June 3, 2012
I woke up with a single intimidating goal:
WRITE… THE BIG SCENE!
It’s the scene I had to get right and it scared me as a result. How many other screenwriters share in my anxiety when it comes to the big moments? I was certainly nervous. The scene in question was crucial. It happens towards the end of the first act and everything depends on it’s execution. This one scene could make or break my movie. The pressure was on.
Essentially, this scene drives the action for the rest of the screenplay. It sets so many huge events in motion. I think what excited me most was the challenge. Nobody is calm before they face something they fear. You’re heart races. But there is no better feeling than pulling it off.
Here’s the thing… As nervous as I was, I couldn’t wait to dive into the drama. It’s an exciting feeling to finally get to the meat of your story.
So I got to work writing a scene I wanted to complete within 7-8 pages. I knew if it got any longer than that it would drag my momentum down. After my first pass, it was 10.5 pages long… Too long.
I started searching for ways to make it simpler and more effective. Slowly, lines began to combine with others. Others were lost all together. These types of scenes are always full of exposition and they’re tricky to pull off. I can’t imagine the nightmare adapting The Council of Elrond in The Lord of the Rings.
I think disguising exposition is one of the aspects of screenwriting I could improve the most.
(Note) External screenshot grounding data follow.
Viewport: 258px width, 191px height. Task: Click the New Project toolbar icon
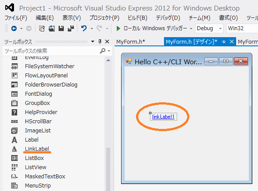click(x=42, y=28)
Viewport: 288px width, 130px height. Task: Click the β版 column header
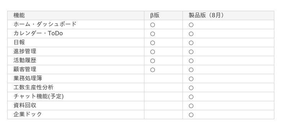pyautogui.click(x=155, y=15)
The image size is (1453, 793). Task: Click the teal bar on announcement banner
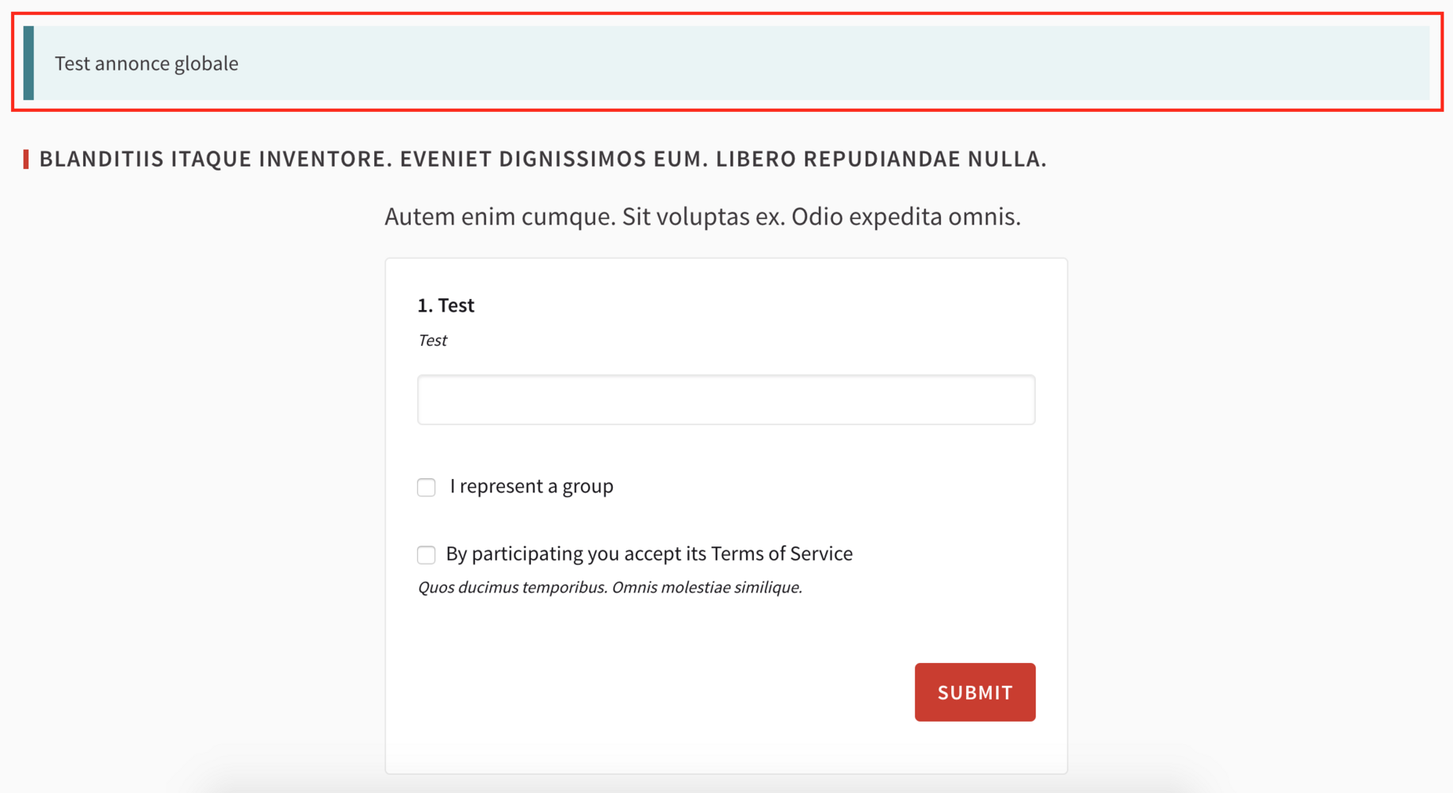point(29,63)
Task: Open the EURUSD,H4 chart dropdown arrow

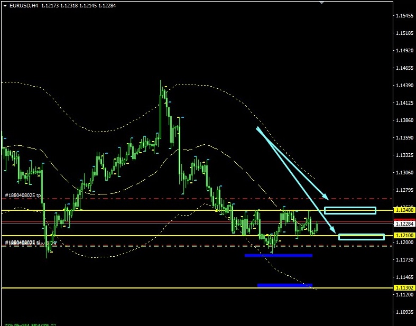Action: [x=5, y=5]
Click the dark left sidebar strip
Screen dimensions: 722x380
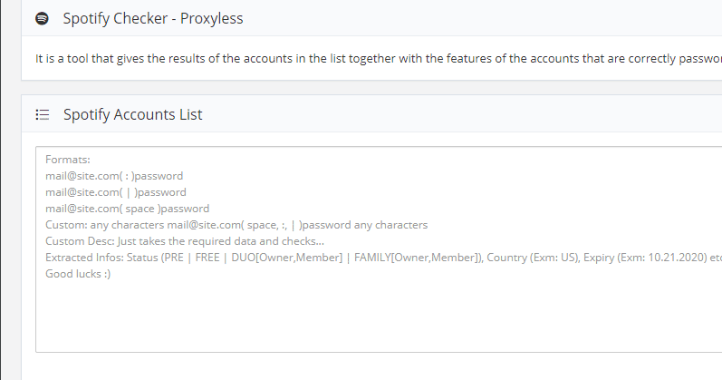[x=9, y=227]
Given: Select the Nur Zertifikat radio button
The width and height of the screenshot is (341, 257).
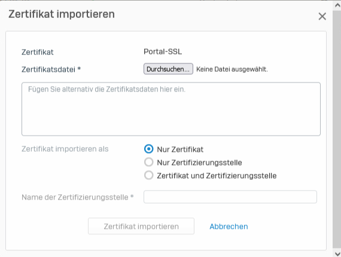Looking at the screenshot, I should [149, 149].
My second pass was much more entertaining and 8 pages long. I had reached my goal. It wasn’t perfect but there it was. At that point, I wanted to make sure everything leading up to this major scene made sense so it could truly deliver the drama I envisioned. I discovered that, even at 8 pages, it still slowed down the story.
My work continued…
On my third pass I had forgotten how nervous I was to write the scene. It’s always easier once you get your thoughts on the page. I wasn’t feeling intimidated anymore. I was ecstatic.
I carefully selected the moments I couldn’t bare to delete and rewrote the scene again. This time, I was more focused than ever and managed to pull it off in 5 pages. My crucial scene was finished.
I love writing screenplays.
WHAT DOES BUNGEE JUMPING HAVE TO DO WITH IT?
Truthfully, I feel nervous every time I tackle a scene like that but I wouldn’t trade the experience for anything. I’ll never bungee jump but I assume I would feel the same way before the big leap. You’re looking down, unsure of what will happen after you jump but you’re excited to experience the fall.
The terror reaches it’s peak just before you leap off the ledge and you fly. When you’re safe on the ground you can’t imagine why you were scared in the first place. It was fun.
On this day I stared with a blank page. The ledge of the screenwriter. No matter how nervous I was, I couldn’t wait to experience the fall…
So I just… Jumped.
Ironically, when I finished the entire story, I realized my crucial scene still needed work. Actually, it’s not that ironic at all. Every scene should be perfect but the BIG scenes should be super perfect. (A subtle reference to The Matrix Revisited)
The most challenging part of the scene was making my villain believable. Until that point, this character is sympathetic and good. There were flaws and hints along the way but I really worked hard to strengthen the story so my villain could shine in that moment.
I’m bias but I really think I pulled it off. It’s a frustrating scene to read for all the right reasons.